Make sure to update the FROM statement to pull the data from the correct project/dataset/table combination.

SELECT
  timestamp,
  eventName,
  eventTimestamp,
  (SELECT REGEXP_EXTRACT(tagString, "&tag\\d+id=([^&]+)")) as tagId,
  (SELECT REGEXP_EXTRACT(tagString, "&tag\\d+nm=([^&]+)")) as tagName,
  (SELECT REGEXP_EXTRACT(tagString, "&tag\\d+st=([^&]+)")) as tagStatus,
  (SELECT REGEXP_EXTRACT(tagString, "&tag\\d+et=([^&]+)")) as tagExecutionTime
FROM (
  SELECT
    timestamp,
    eventName,
    eventTimestamp,
    tagStringUnnest as tagString,
    pt
  FROM (
    SELECT 
      timestamp,
      (SELECT REGEXP_EXTRACT(URI, "eventName=([^&]+)")) as eventName,
      (SELECT REGEXP_EXTRACT(URI, "eventTimestamp=([^&]+)")) as eventTimestamp,
      (SELECT REGEXP_EXTRACT_ALL(URI, "&tag\\d+id=[^&]+&tag\\d+nm=[^&]+&tag\\d+st=[^&]+&tag\\d+et=[^&]+")) as tagStringRegex,
      DATE(_PARTITIONTIME) as pt
    FROM
      `your-project.gtm_monitoring.raw_data`
  )
  LEFT JOIN UNNEST(tagStringRegex) as tagStringUnnest
)

Once you have the SQL you want running in the BigQuery Web UI, select Save View to save the query as a table that will be used day-to-day.

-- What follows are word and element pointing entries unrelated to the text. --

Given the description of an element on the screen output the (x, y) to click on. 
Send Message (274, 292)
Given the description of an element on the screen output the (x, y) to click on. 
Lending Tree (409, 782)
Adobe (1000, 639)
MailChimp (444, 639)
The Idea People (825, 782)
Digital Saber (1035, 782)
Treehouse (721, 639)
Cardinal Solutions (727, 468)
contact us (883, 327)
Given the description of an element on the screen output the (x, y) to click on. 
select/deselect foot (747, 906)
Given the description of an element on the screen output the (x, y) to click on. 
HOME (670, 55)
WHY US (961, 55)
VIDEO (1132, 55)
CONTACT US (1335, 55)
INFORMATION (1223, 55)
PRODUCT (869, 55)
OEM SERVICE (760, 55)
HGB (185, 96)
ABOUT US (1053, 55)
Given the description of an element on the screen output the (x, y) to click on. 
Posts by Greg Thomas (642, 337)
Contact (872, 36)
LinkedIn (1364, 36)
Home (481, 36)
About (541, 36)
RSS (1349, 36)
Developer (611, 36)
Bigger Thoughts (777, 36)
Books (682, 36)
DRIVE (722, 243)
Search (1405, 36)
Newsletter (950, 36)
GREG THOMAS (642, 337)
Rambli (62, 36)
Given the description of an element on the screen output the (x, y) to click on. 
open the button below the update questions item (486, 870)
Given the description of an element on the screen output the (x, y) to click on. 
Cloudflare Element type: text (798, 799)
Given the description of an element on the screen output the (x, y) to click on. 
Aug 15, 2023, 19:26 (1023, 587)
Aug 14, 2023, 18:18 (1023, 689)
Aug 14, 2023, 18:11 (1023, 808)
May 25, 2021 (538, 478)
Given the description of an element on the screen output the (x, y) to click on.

Here’s what the data looks like when parsed into the view.

Step 4: Visualize the data

For most use cases, having the data in a BigQuery view is already more than enough. That’s the data set you can query for anomaly detection, or plug into a pipeline for automated alerts.

Nevertheless, we can see how useful a proper visualization of the data could potentially be. For this purpose, Google’s Data Studio is an excellent project for quickly delivering useful visualizations. Best of all, it already has a built-in BigQuery connector for querying your BQ data with.

As a demo, we’ve created a starter dashboard for you to check out. Feel free to copy it and modify it to suit your own purposes.

Visit the dashboard here.

Summary

Maybe we haven’t said this enough yet, but this is a proof-of-concept. This article serves a number of purposes:

  • You’ll learn how to set up a pipeline of data collection from the website, via Google Tag Manager, to a data warehouse located in the Google Cloud.

  • You’ll learn about the new addEventCallback API in Google Tag Manager’s custom templates.

  • You’ll learn about the new Additional Tag Metadata field in GTM’s tags.

  • You’ll learn how to efficiently monitor the success rates and execution times of your Google Tag Manager tags.

We can only hope that others build much cooler and more useful solutions than this simple MVP. Some features we considered useful but not in the scope of this introductory article:

  1. Report that compares data from the respective end points with that of GTM’s monitor system to see if tags are firing but not sending the correct data.

  2. Utilize a pixel file stored in Google Cloud Storage, behind a load balancer, to achieve a zero-code setup with superior performance compared to a Cloud Function.

  3. Training a machine learning model on the data set to identify anomalies and automatically alert to them when detected.

Let us know in the comments what you think of this, and how you would improve it if you had the chance!

Final note from Simo: I am truly grateful to get the great Mark Edmondson to co-author this article and design the monitor solution with me. As the editor, I take full responsibility for any errors and mistakes in the final draft of the article.